While the clinical diagnosis is often evident, the management of SBO can be a dilemma. The main issue at hand is the early identification of patients at risk for bowel strangulation. Mortality rates escalate from 3% for simple obstructions to 30% when the bowel becomes necrotic or perforated. Unfortunately, little progress has been made to enable physicians to detect early, reversible strangulation, and therefore the surgical management of small bowel obstruction has changed very little over the past 10 years. Because of the inability to detect reversible ischemia, there is a substantial risk of progression to irreversible ischemia (and an inherent rise in morbidity and mortality) when surgery is delayed for an extended period of time, especially in the setting of suspected complete obstruction. However, almost all patients do benefit from an initial 12 to 24 hours of resuscitation and decompression in cases of complete obstruction; resuscitation and decompression can usually be extended for a longer period of time in patients with partial obstruction who exhibit no signs of progression, with resolution in 50% to 60% of cases.
Newer imaging modalities (CT) have allowed a more accurate diagnosis with increased sensitivity (>90%). The use of water-soluble contrast imaging has been advocated to help differentiate complete obstructions from partial obstructions. The laparoscopic approach to SBO appears to be promising in expert hands. In the majority of cases (60-80%), a laparotomy can be avoided.

9. References


  1. Agresta F, Piazza A, Michelet I, Bedin N, Sartori CA. Small bowel obstruction.
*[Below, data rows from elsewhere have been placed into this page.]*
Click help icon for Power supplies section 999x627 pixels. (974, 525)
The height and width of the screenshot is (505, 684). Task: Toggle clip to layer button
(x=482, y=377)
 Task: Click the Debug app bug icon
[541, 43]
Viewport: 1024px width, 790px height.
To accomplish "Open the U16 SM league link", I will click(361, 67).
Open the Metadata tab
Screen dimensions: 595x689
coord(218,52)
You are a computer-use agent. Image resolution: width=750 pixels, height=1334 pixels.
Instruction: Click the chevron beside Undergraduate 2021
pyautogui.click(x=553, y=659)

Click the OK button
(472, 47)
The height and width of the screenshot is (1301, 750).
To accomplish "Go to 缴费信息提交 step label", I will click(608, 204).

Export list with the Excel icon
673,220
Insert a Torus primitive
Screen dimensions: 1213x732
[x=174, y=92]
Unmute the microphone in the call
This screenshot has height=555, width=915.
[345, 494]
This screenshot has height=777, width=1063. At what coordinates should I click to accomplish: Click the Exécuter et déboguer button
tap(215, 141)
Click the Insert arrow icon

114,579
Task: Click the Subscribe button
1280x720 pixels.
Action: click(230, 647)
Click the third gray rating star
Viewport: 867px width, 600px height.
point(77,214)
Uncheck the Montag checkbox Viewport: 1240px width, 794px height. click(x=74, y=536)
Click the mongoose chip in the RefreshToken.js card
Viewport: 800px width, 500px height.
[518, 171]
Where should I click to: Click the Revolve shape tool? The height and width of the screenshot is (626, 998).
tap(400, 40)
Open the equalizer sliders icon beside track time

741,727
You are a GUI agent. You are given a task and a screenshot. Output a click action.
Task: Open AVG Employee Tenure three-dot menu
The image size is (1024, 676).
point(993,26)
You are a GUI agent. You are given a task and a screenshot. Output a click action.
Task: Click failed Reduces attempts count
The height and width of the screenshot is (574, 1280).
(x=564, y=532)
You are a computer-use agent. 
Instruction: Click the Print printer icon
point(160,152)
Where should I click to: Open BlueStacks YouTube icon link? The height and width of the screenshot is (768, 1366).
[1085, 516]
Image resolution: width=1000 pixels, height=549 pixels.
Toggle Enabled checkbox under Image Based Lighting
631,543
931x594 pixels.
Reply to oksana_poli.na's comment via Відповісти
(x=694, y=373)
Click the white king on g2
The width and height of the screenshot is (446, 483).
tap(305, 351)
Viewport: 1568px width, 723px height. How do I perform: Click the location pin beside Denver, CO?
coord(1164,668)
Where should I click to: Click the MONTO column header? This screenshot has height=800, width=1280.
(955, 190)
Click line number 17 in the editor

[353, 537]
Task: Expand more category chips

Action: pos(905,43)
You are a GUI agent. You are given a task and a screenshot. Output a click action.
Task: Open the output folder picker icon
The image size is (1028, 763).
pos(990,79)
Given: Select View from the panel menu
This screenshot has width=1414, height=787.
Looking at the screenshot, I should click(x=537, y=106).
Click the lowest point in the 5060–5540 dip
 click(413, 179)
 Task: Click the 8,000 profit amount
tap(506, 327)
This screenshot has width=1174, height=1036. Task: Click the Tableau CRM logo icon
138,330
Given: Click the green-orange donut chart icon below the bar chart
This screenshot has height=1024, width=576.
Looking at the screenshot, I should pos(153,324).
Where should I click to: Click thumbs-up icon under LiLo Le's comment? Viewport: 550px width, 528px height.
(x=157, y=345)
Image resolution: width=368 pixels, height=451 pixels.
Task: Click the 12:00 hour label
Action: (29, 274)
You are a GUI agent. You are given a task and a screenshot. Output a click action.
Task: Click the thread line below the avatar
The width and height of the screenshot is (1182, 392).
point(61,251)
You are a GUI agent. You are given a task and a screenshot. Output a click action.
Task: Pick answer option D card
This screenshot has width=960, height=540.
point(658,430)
Laparoscopic approach. Surg Endosc 2000 Feb;14:154-6.
  2. Bass KN, Jones B, Bulkley GB. Current management of small-bowel obstruction. Adv Surg 1997;31:1-34.
  3. Daneshmand S, Hedley CG, Stain SC. The utility and reliability of computed tomography scan in the diagnosis of small bowel obstruction. Am Surg 1999;65:922-6.
  4. Fevang BT, Jensen D, Fevang J, Sondenaa K, Ovrebo K, Rokke O, Gislasson H, Svanes K, Viste A. Upper gastrointestinal contrast study in the management of small bowel obstruction - a prospective randomised study. Eur J Surg 2000;166:39-43.
  5. Joyce WP, Delaney PV, Gorey TF, Fitzpatrick JM. The value of water-soluble contrast radiology in the management of acute small bowel obstruction. Ann R Coll Surg Engl 1992;74:422-5.